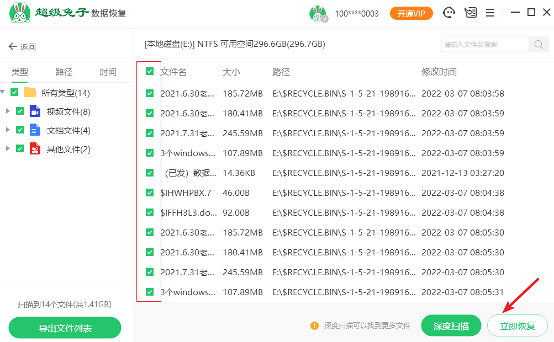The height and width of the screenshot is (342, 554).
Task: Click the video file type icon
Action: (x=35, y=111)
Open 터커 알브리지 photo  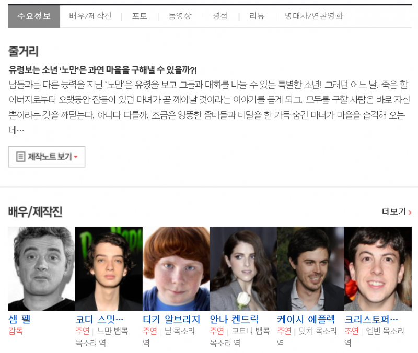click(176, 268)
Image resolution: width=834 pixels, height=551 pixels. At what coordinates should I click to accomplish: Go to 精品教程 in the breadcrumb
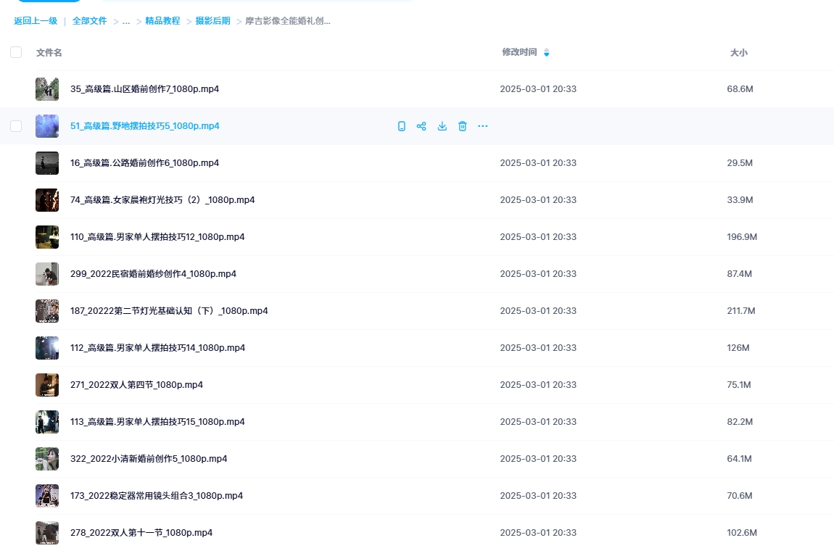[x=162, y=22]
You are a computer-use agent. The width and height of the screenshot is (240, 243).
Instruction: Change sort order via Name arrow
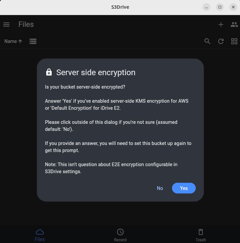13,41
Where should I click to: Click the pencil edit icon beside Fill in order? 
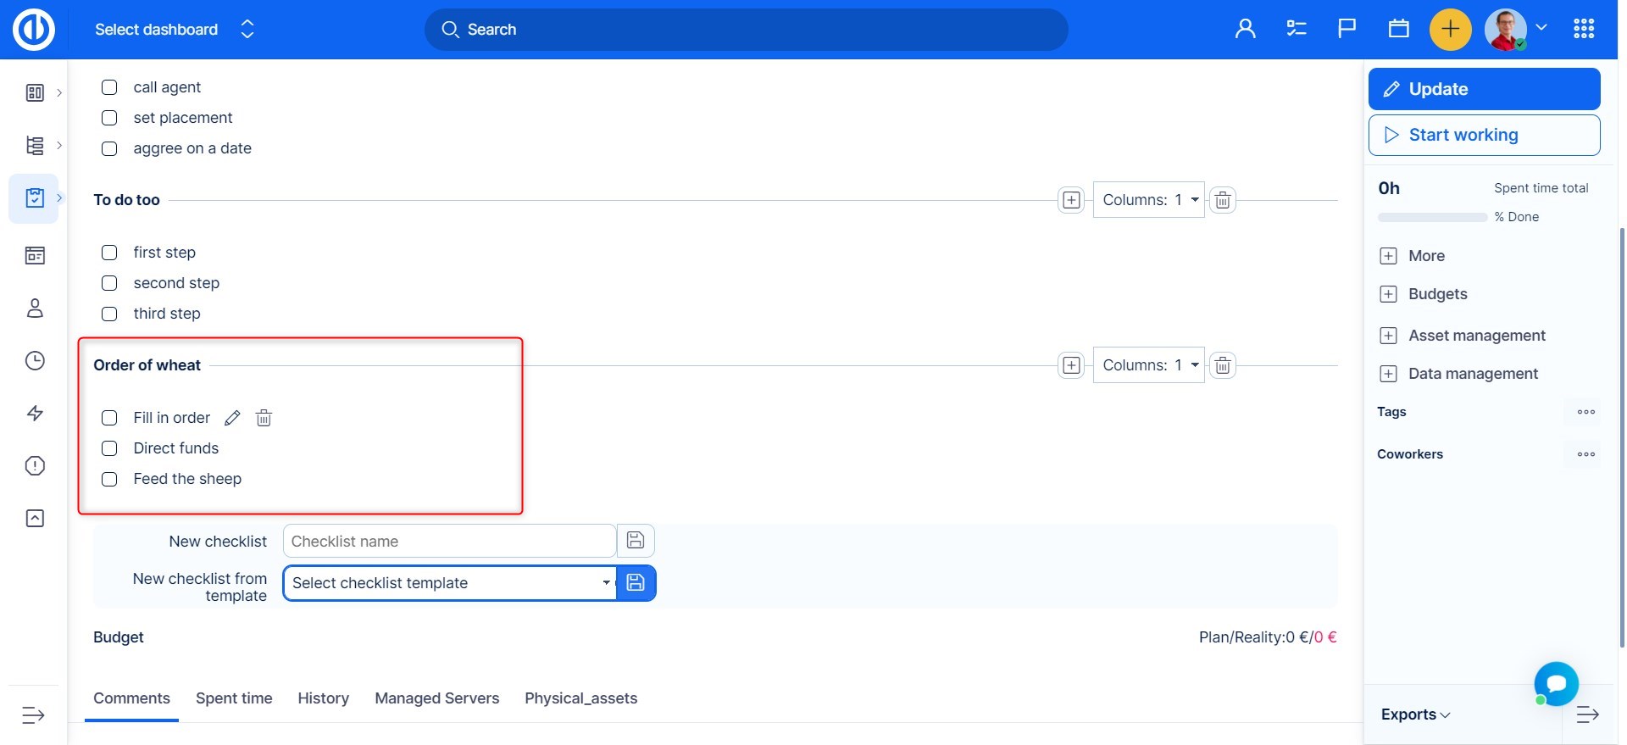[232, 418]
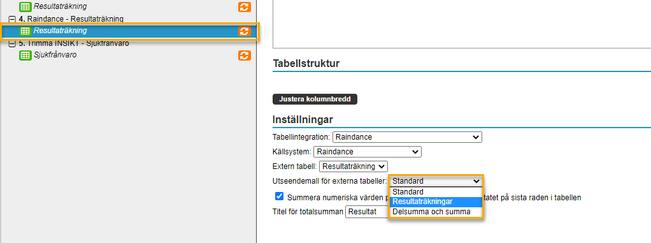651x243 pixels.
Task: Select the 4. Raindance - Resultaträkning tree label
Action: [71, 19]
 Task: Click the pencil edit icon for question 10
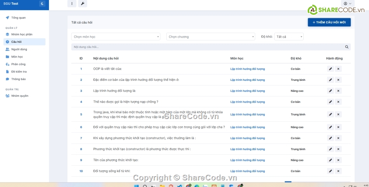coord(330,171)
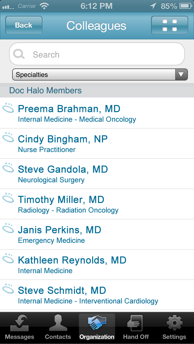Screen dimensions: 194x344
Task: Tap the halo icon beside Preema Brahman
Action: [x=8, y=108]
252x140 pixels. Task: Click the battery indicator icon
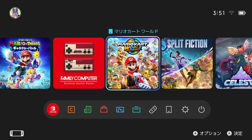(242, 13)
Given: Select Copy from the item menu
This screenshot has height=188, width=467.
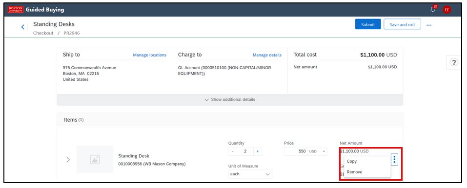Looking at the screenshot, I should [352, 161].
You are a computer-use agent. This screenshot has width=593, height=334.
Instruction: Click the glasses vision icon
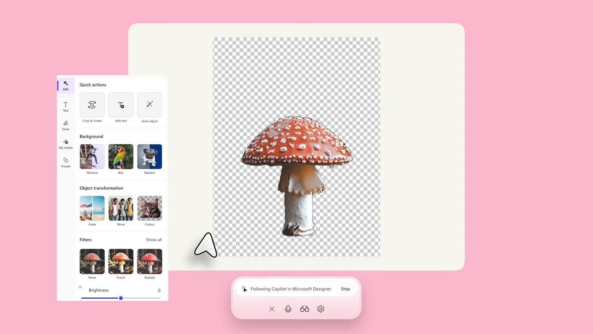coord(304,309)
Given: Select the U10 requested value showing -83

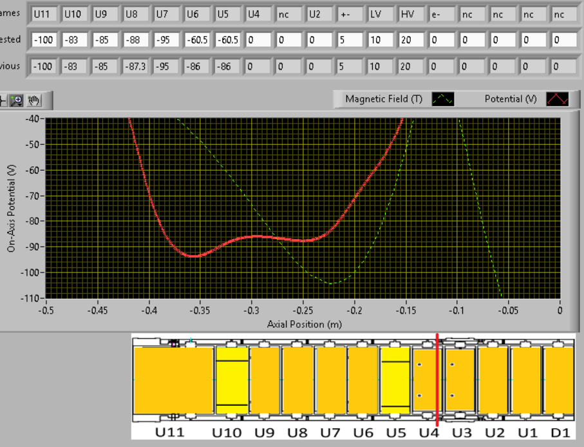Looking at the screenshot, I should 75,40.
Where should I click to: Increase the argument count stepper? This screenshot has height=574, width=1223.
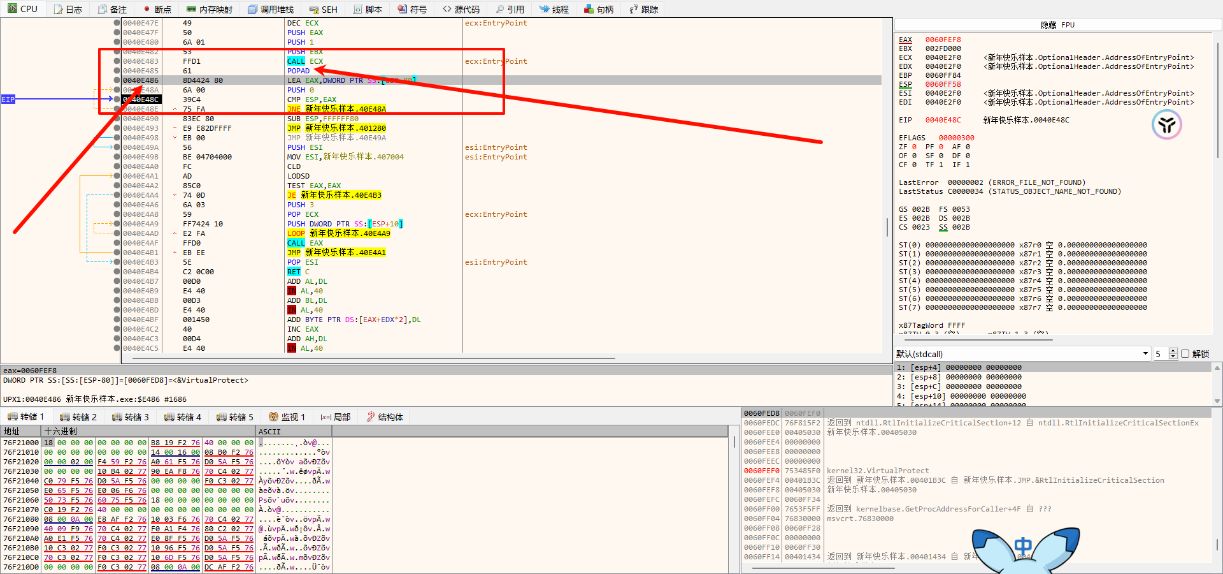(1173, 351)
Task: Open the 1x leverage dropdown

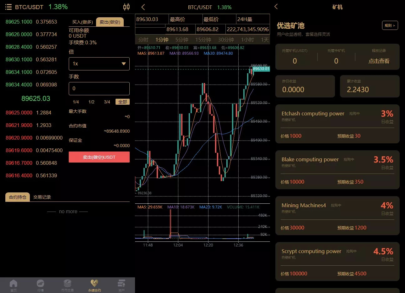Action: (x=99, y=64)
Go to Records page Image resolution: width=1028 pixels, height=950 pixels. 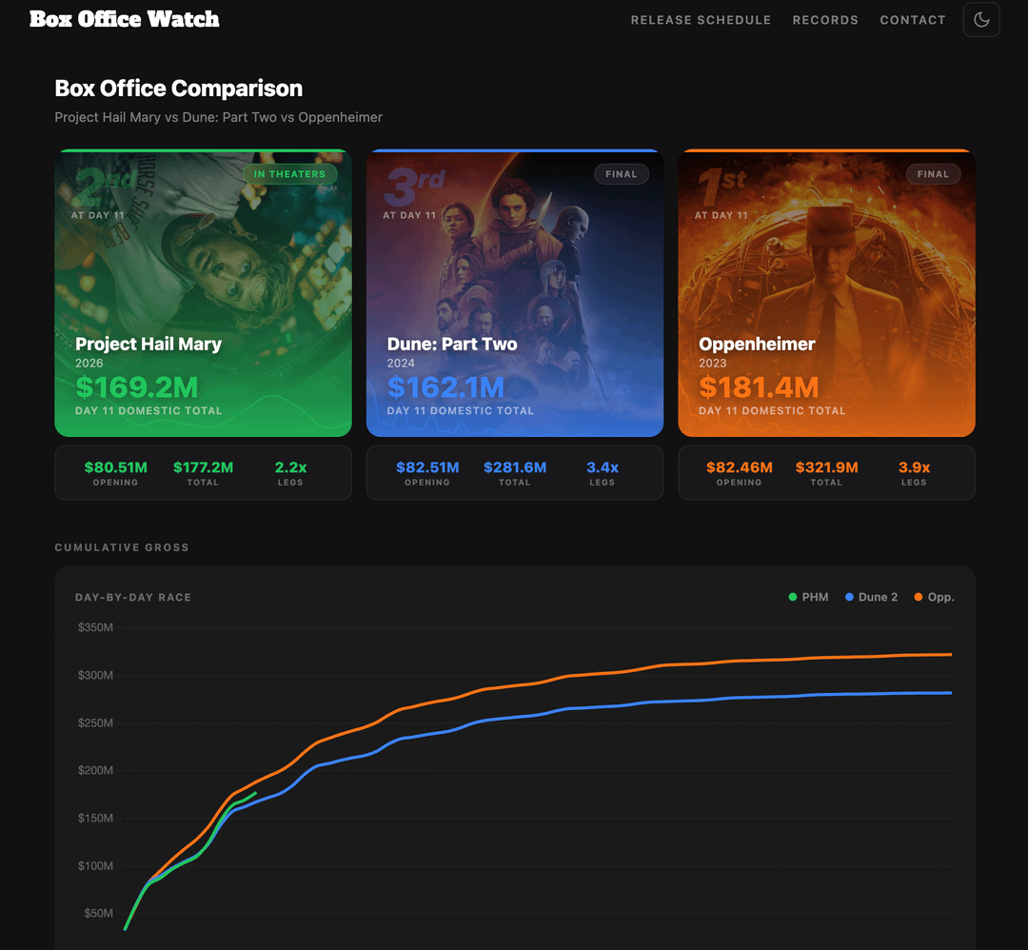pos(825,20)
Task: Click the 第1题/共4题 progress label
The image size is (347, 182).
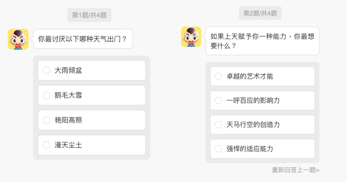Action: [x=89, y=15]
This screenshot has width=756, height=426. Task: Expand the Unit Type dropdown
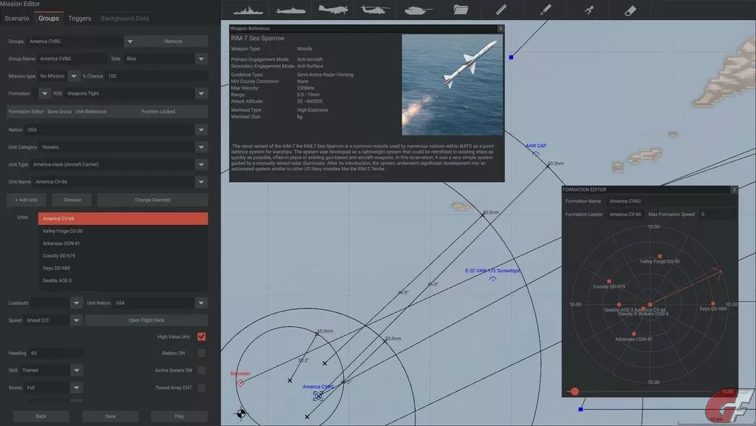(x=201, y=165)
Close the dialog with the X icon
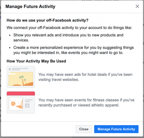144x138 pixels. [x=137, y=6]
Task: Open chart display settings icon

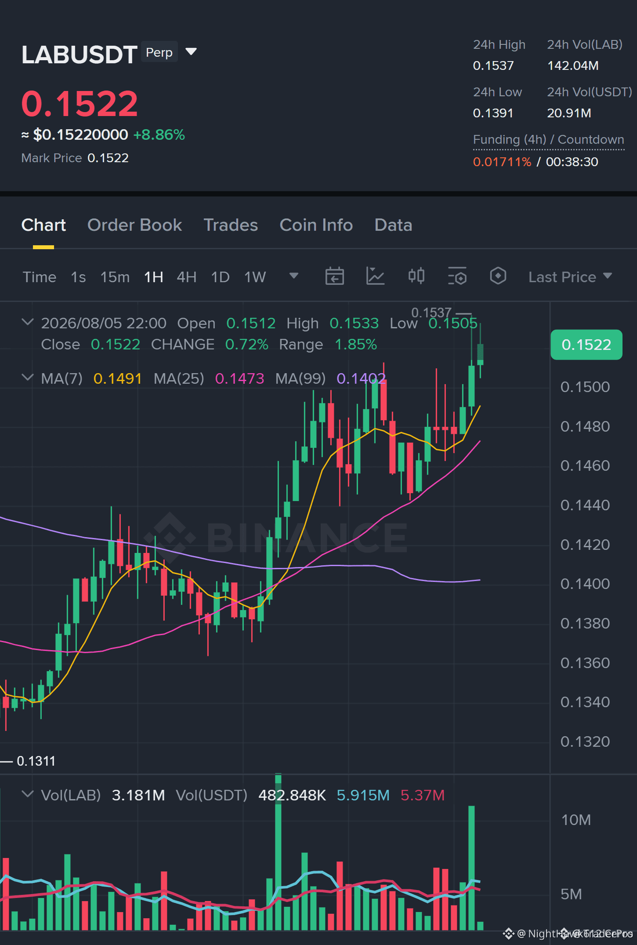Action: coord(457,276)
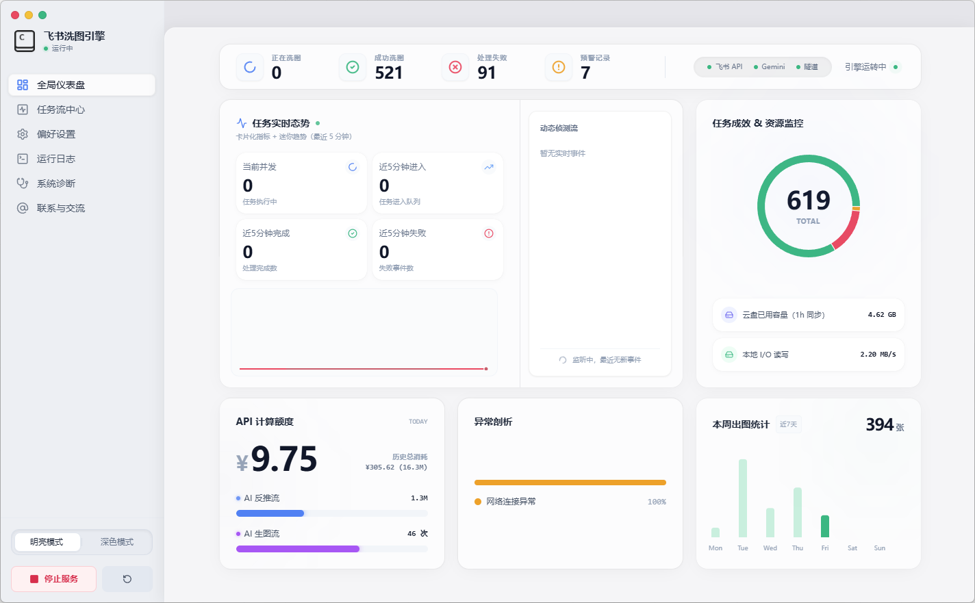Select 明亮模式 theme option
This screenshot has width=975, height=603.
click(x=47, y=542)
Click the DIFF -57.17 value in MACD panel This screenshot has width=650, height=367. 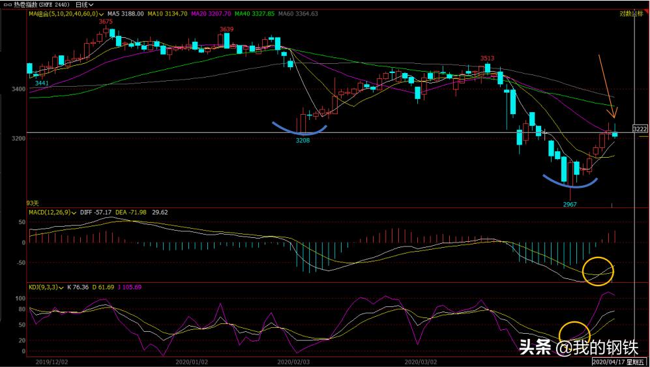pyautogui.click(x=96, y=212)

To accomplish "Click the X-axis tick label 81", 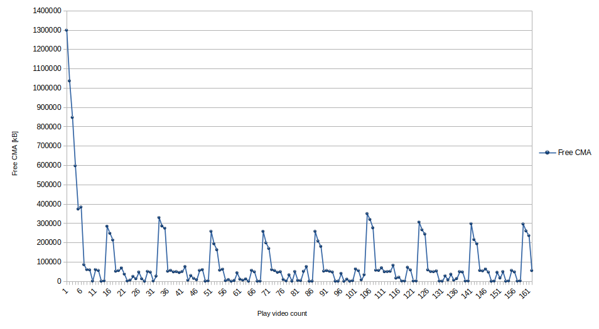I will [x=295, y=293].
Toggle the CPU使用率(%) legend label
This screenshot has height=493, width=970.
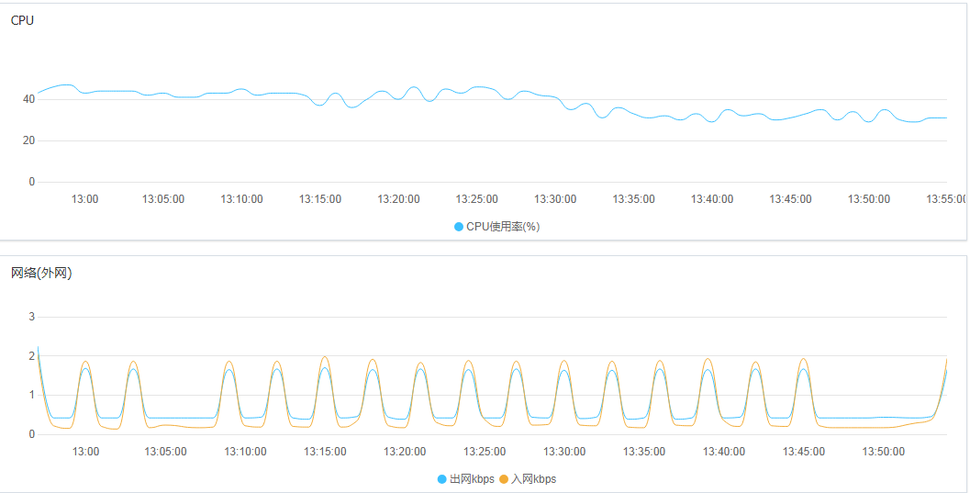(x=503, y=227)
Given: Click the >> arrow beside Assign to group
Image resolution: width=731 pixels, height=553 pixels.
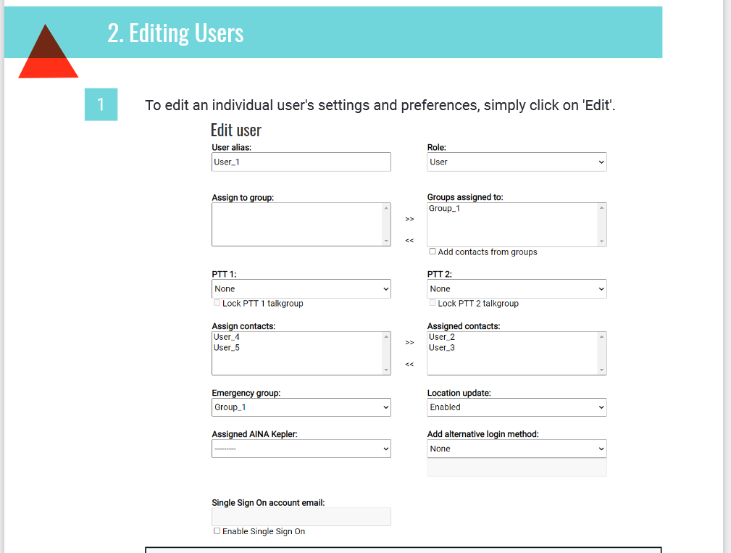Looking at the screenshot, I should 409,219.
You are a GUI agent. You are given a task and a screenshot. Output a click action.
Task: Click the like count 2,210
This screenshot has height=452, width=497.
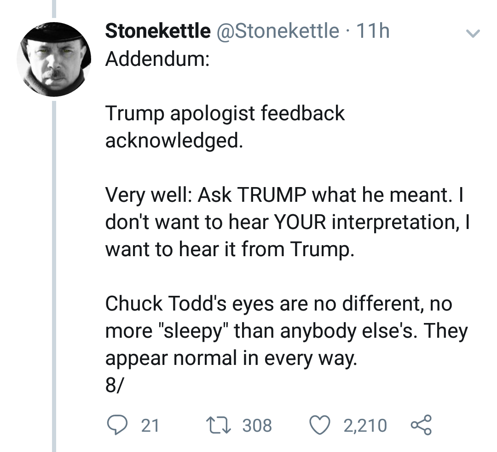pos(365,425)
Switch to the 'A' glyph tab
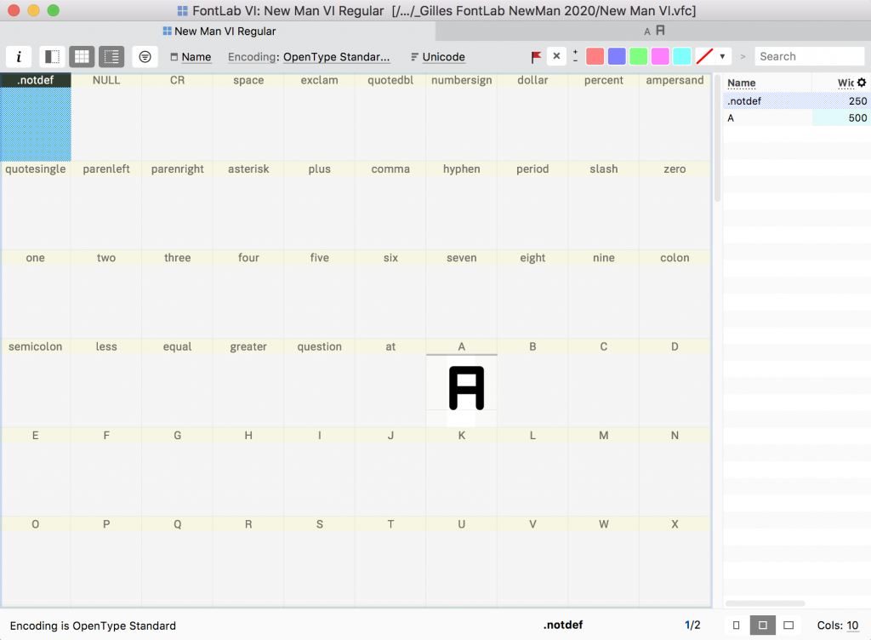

What this task involves:
From the material above, write out exactly the lines from the line with "This screenshot has height=493, width=970." through the closing line, inclusive, and no pictures.

Result of the task:
This screenshot has height=493, width=970.
(x=503, y=227)
Given: Click the >> arrow beside Assign to group
Image resolution: width=731 pixels, height=553 pixels.
Looking at the screenshot, I should 409,219.
You are a GUI agent. You are given a task and a screenshot. Output a click action.
Task: Click the like count 2,210
This screenshot has height=452, width=497.
pos(365,425)
Switch to the 'A' glyph tab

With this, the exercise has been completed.